Martin Roth wirkt müde, und das liegt nicht allein an dieser 29-jährigen Praktikantin, die gerade anderthalb Tage lang seine volle Aufmerksamkeit gefordert hat. Das ist jetzt nicht der Anfang eines schlechten Romans, in dem der Romanheld Martin Roth von anderthalb Tagen Sex ermüdet ist. Nein, dies ist deutscher Journalismus, es stand in der ➱Zeit. Der Verfasser, offensichtlich ein verhinderter Romanautor in der Courths-Maler Tradition, fährt fort: Er führte sie durch sein Museum, zu Skulpturen und Gemälden, Couture-Kleidern und Designermöbeln; sie plauderten angeregt mit Restauratoren, und zur Mittagszeit ließ Roth in seinem Büro Sandwiches servieren. Ach, ich liebe diesen Stil, voll von dem, was der Engländer purple passages nennt. Eine Homestory der ganz besonderen Art, die eine breite Schleimspur über die Seite der Zeit zieht. Wenn ich beim Zahnarzt im Wartezimmer die Gala oder ähnliche Blätter lese, dann erwarte ich nichts anderes. Aber dies ist die Zeit, kann man da nicht noch Reste eines seriösen Journalismus erwarten?
Nicht nur 29-jährige Praktikantinnen ermüden Martin Roth: Roth kippt einen Espresso. Eben hat er sich im Spiegel angeschaut und für zu blass befunden. Sein neues Leben, sagt er, »zieht viel Energie aus dem Leib«. Und was ist es, was ihn müde und blass werden lässt? Die Antwort ist: Seine ständigen Touren, die er unternimmt, um sich besser zurechtzufinden in dem weitläufigen wie verwinkelten Kulturpalast. Ja, das ist schon enervierend, wenn man sich am Arbeitsplatz ständig verläuft.
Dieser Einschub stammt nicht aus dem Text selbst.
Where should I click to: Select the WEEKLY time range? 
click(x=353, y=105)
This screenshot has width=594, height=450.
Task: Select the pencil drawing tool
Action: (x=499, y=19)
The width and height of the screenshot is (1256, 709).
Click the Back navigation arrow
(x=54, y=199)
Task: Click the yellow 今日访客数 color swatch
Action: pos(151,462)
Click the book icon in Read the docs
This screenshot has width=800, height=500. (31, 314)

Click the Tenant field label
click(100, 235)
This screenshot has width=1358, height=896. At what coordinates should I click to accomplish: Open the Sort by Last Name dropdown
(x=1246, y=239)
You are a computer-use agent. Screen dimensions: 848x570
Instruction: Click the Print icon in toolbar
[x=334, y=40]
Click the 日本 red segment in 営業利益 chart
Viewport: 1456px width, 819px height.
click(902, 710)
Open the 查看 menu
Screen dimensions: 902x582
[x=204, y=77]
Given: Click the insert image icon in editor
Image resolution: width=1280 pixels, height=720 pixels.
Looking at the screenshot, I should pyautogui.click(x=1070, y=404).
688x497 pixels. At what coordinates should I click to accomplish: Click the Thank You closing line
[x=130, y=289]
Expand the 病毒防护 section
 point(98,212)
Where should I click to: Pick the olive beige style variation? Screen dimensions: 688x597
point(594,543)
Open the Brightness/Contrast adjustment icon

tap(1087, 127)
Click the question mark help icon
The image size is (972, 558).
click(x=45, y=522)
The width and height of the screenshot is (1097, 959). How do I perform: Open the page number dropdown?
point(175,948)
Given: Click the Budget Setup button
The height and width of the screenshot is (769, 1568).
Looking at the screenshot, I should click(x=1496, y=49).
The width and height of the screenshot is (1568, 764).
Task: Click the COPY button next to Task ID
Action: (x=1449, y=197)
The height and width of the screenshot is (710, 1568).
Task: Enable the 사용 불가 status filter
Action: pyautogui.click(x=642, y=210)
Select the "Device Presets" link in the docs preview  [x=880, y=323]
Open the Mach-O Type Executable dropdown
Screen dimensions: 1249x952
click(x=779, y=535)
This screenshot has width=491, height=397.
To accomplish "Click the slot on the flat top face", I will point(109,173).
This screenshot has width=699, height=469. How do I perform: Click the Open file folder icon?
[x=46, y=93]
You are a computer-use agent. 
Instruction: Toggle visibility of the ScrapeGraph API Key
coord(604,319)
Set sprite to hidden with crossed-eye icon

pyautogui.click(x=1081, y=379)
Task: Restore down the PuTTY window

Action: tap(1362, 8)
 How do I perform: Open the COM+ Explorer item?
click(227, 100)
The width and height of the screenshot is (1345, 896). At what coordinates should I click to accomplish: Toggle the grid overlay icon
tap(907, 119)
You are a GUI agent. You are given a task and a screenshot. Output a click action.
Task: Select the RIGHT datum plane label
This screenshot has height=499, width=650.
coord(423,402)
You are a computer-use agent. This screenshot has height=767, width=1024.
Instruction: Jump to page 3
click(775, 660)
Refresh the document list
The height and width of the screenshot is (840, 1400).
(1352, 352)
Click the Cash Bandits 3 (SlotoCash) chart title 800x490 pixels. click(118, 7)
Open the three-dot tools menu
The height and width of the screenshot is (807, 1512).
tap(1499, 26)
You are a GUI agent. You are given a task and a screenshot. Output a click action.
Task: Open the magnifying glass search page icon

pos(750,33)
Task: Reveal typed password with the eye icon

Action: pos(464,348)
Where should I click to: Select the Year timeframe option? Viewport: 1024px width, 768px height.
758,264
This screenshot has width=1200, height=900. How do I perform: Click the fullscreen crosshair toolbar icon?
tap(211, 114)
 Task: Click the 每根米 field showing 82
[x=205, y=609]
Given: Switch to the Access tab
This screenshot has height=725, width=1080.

Das Ganze endet mit einem geradezu poetischen Absatz: Es ist schon Abend, als Martin Roth in die Eingangshalle seines Museums strebt. Sie ist bunt von Menschen. Einige tanzen, ein DJ legt auf. Bei einem Renaissance-Brunnen nippen Hipster an Espresso Martini. Nebenan lauschen sie Vorträgen über Postmoderne – Stil und Subversion 1970–1990. Die V&A-Ausstellung liefert diesmal das Motto für den monatlichen Themenabend »Friday Late«, inzwischen ein Pflichttermin für Londons junge Kreative. Von einer Empore aus blickt Roth auf die Szene. »Wahnsinn, nicht?«, ruft er. Dann geht er wieder arbeiten.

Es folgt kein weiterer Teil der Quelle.